5.  Americanah | novel by Chimamanda Ngozi Adichie

Not just informative, but truly one of my favorite books.

I did not think of myself as black and I only became black when I came to America. When you are black in America and you fall in love with a white person, race doesn’t matter when you’re alone together because it’s just you and your love. But the minute you step outside, race matters. But we don’t talk about it. We don’t even tell our white partners the small things that piss us off and the things we wish they understood better, because we’re worried they will say we’re overreacting, or we’re being too sensitive. And we don’t want them to say, Look how far we’ve come, just forty years ago it would have been illegal for us to even be a couple blah blah blah, because you know what we’re thinking when they say that? We’re thinking why the fuck should it ever have been illegal anyway? But we don’t say any of this stuff. We let it pile up inside our heads and when we come to nice liberal dinners like this, we say that race doesn’t matter because that’s what we’re supposed to say, to keep our nice liberal friends comfortable.”

6.  “Choosing a School for My Daughter in a Segregated City” | article  by Nikole Hannah-Jones

Nikole Hannah-Jones again, this time about choosing where to send her own child to school in NYC. 

“Saying my child deserved access to ‘good’ public schools felt like implying that children in ‘bad’ schools deserved the schools they got, too. I understood that so much of school segregation is structural—a result of decades of housing discrimination, of political calculations and the machinations of policy makers, of simple inertia. But I also believed that it is the choices of individual parents that uphold the system, and I was determined not to do what I’d seen so many others do when their values about integration collided with the reality of where to send their own children to school.”

7.  “The Case for Reparations” | article by Ta-Nehisi Coates

“Perhaps no number can fully capture the multi-century plunder of black people in America. Perhaps the number is so large that it can’t be imagined, let alone calculated and dispensed. But I believe that wrestling publicly with these questions matters as much as—if not more than—the specific answers that might be produced. An America that asks what it owes its most vulnerable citizens is improved and humane. An America that looks away is ignoring not just the sins of the past but the sins of the present and the certain sins of the future.”

8.  13th | documentary by Ava Duvernay (available on Netflix)

I realize that, unfortunately, not everyone is going to spend an hour reading the above Atlantic article or all of The New Jim Crow. But please, at least watch this documentary. 

“We knew we couldn’t make it illegal to be either against the war or black.
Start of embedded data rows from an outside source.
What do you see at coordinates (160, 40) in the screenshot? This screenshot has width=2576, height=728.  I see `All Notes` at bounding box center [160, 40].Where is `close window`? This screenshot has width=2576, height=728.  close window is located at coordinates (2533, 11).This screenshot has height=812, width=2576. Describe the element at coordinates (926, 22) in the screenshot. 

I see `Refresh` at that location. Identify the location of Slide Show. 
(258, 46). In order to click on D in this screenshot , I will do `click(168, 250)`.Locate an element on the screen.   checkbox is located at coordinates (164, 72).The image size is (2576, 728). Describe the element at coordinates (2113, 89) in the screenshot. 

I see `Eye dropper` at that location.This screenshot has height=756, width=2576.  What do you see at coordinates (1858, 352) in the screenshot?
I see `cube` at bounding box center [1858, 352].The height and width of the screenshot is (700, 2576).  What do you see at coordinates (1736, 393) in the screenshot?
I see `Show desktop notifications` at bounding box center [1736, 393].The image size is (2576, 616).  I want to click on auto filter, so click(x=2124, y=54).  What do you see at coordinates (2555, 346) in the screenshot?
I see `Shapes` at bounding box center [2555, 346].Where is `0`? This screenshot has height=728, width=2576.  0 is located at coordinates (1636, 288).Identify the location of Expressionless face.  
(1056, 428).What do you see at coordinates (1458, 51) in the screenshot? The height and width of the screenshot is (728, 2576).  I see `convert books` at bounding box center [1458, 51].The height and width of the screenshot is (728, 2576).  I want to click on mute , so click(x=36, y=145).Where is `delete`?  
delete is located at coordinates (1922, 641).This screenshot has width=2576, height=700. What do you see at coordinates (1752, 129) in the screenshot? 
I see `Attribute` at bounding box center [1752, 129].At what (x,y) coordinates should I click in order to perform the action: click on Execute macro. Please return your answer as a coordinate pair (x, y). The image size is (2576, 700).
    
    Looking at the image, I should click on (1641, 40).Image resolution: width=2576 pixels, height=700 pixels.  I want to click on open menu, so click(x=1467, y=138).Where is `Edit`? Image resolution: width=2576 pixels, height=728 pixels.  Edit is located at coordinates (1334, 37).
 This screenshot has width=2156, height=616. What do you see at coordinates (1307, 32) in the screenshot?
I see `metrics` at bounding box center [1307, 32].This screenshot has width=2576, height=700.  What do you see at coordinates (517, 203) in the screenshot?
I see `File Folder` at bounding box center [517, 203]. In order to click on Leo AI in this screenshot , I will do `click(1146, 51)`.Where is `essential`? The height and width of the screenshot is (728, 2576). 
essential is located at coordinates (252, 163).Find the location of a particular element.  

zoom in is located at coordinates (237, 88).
But by getting the public to associate the hippies with marijuana and blacks with heroin and then criminalizing both heavily, we could disrupt their communities.” – former Nixon domestic policy chief John Ehrlichman

9.  Fruitvale Station | film by Ryan Coogler (available to rent on Amazon)

Michael B. Jordan plays Oscar Grant, who was murdered at twenty-two years old by the Oakland police in 2009.The entire film simply follows the last day in his life, making it especially powerful.

10.  The Hate U Give | novel by Angie Thomas and film by George Tillman Jr.

“Pac said Thug Life stood for ‘The Hate U Give Little Infants Fucks Everybody. T-H-U-G-L-I-F-E. Meaning what society gives us as youth, it bites them in the ass when we wild out. Get it?’”

Last, I know this list is lacking. Bryan Stevenson and James Baldwin are top of my list. I hope people continue to share resources with me as well. I promise to keep educating myself, and I hope you learned something too.

1 Comment

  1. Kyric Koning

    ” But I believe that wrestling publicly with these questions matters as much as—if not more than—the specific answers that might be produced. ” I do hope we can all come out of this with more understanding and empathy.

    Thanks for these great resources and thoughts to ponder.